A Floresta Amazônica pode entrar em colapso irreversível até 2050, segundo um estudo liderado por pesquisadores brasileiros e publicado na revista Nature nesta quarta-feira (14). A pesquisa ganhou destaque como capa da publicação e ressalta o “estresse climático” da floresta.
De acordo com os pesquisadores, 10% a 47% da floresta podem entrar em seu ponto de não retorno nos próximos 25 anos . Este estado significa que a destruição da Amazônia atinge um nível tão intenso que se torna impossível retornar ao seu estado original , se tornando outro tipo de vegetação.
“Nosso estudo mostra que, por causa desses distúrbios sobrepostos , parcela de até 47% da Amazônia pode sofrer uma mudança abrupta. A floresta tropical entra num processo de transição para um estado de crescimento diferente”, afirma à DW Bernardo Flores, da Universidade Federal de Santa Catarina (UFSC), primeiro autor do estudo.
A pesquisa analisou os distúrbios aquecimento global , volume de chuvas anuais, intensidade da sazonalidade das chuvas, duração da estação seca e desmatamento . Mesmo que esses fatores atinjam 10% da floresta existente, o cenário futuro se mostra como devastador
"Se somarmos isso aos 15% de vegetação nativa que já foi perdido, chegaríamos a um total de 25% de destruição . Ou seja, ultrapassaríamos a cota estimada lá atrás pelos estudos de Carlos Nobre, que previa que o ponto de não retorno seria alcançado com 20% de manipulação da Amazônia ”, explica Flores.
O impacto da destruição vai além da perda de biodiversidade. Na Amazônia, vivem cerca de 25 milhões de pessoas , que dependem da floresta como meio de sobrevivência.

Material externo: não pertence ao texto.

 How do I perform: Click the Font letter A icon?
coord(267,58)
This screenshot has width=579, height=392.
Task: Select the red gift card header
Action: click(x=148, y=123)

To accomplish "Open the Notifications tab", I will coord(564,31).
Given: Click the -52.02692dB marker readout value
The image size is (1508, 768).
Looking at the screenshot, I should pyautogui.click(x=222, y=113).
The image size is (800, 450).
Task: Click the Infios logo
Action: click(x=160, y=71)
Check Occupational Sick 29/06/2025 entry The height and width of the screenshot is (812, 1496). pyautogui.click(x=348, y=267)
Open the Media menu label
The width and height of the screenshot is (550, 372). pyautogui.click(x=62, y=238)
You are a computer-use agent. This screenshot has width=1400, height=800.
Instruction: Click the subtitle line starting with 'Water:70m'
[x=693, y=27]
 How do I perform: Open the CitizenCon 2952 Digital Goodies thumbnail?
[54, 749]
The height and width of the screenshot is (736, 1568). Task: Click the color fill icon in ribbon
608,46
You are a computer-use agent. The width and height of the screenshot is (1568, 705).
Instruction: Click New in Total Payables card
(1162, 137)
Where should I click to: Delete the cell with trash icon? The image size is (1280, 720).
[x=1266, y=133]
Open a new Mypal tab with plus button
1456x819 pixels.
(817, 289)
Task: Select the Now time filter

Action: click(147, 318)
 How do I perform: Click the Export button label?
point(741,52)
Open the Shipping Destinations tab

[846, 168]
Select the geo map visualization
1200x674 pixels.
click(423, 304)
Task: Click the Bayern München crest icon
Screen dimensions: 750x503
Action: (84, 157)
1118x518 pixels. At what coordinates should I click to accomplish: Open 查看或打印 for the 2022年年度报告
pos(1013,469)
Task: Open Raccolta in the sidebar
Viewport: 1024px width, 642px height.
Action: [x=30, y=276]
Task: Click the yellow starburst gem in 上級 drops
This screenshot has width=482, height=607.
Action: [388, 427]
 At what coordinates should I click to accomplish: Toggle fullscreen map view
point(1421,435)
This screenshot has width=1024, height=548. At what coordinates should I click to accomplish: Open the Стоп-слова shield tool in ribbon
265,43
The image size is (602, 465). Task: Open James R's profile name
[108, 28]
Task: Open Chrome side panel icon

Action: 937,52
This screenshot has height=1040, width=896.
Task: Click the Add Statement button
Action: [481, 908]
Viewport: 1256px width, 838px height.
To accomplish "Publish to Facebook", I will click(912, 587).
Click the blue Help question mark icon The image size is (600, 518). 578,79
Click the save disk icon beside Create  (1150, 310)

Entre essas pessoas estão indígenas, ribeirinhos e quilombolas . O colapso significa, para esses grupos, a destruição de seus meios de subsistência, modos de vida e conhecimentos tradicionais
Estresse hídrico
A Floresta Amazônica também é responsável pelo ciclo e volume das chuvas. Os chamados “rios voadores ” abastecem diversos estados e regiões importantes economicamente para o país.
Com a perda de vegetação, perde-se também a capacidade de produzir chuva que, por sua vez, causa ainda mais perda de floresta, além de seca e estresse hídrico. "A floresta produz chuva, e a chuva mantém a floresta resiliente. Se você enfraquecer esse feedback , ou círculo virtuoso, a floresta fica menos resiliente a outros distúrbios e com mais chance de morrer , ou de mudar. É como se ela se reorganizasse rumo ao colapso”, afirma Flores.
Para os pesquisadores, a floresta sofre uma "pressão sem precedentes" devido às mudanças climáticas, que se intensificam a cada ano. O mês de janeiro de 2024 foi considerado o mais quente já registrado. A temperatura média global dos últimos 12 meses (fevereiro de 2023 a janeiro de 2024) é a mais alta já registrada, 1,52ºC acima da média pré-industrial.
O aquecimento global é o principal fator que contribui para o colapso da floresta. O fenômeno gera fatores determinantes para esse estresse hídrico, como o aumento da temperatura média global acima de 1,5º C, volume de chuvas abaixo de 1.800 mm, duração da estação seca superior a cinco meses e desmatamento superior a 10% da cobertura original da floresta.
Ponto de não retorno
Natália Nascimento, única integrante da pesquisa que é da Amazônia, afirmou que uma inovação do estudo é que ele é capaz de identificar quais áreas podem sofrer o ponto de não retorno . Essas áreas estão localizadas no norte do Mato Grosso e em Rondônia e na região central do estado do Amazonas. “O pior de tudo é que essa região está no arco do desmatamento , onde a situação é mais grave porque a floresta é mais sensível por, há décadas, ser forçado no limite”, disse à DW.
Combate ao desmatamento
O combate ao desmatamento continua sendo a principal forma de interromper o ponto de não retorno. Os especialistas reforçam a importância de ações integradas em níveis locais, além de ações globais para reduzir as emissões de gases do efeito estufa
"Em alguns casos, a floresta pode se recuperar, mas permanece presa em estado degradado, dominada por plantas oportunistas, como cipós ou bambus. Em outros casos, a floresta não se recupera mais e persiste presa em estado de vegetação aberta e com incêndios recorrentes", explica Flores.
Sobre o estudo
A pesquisa foi liderada por pesquisadores brasileiros durante três anos. O financiamento foi pelo Instituto Serrapilheira com esforços do Science Panel For The Amazon . O instituto é uma organização sem fins lucrativos que promove a produção científica no Brasil. Ao todo, foram 24 autores, sendo 14 brasileiros.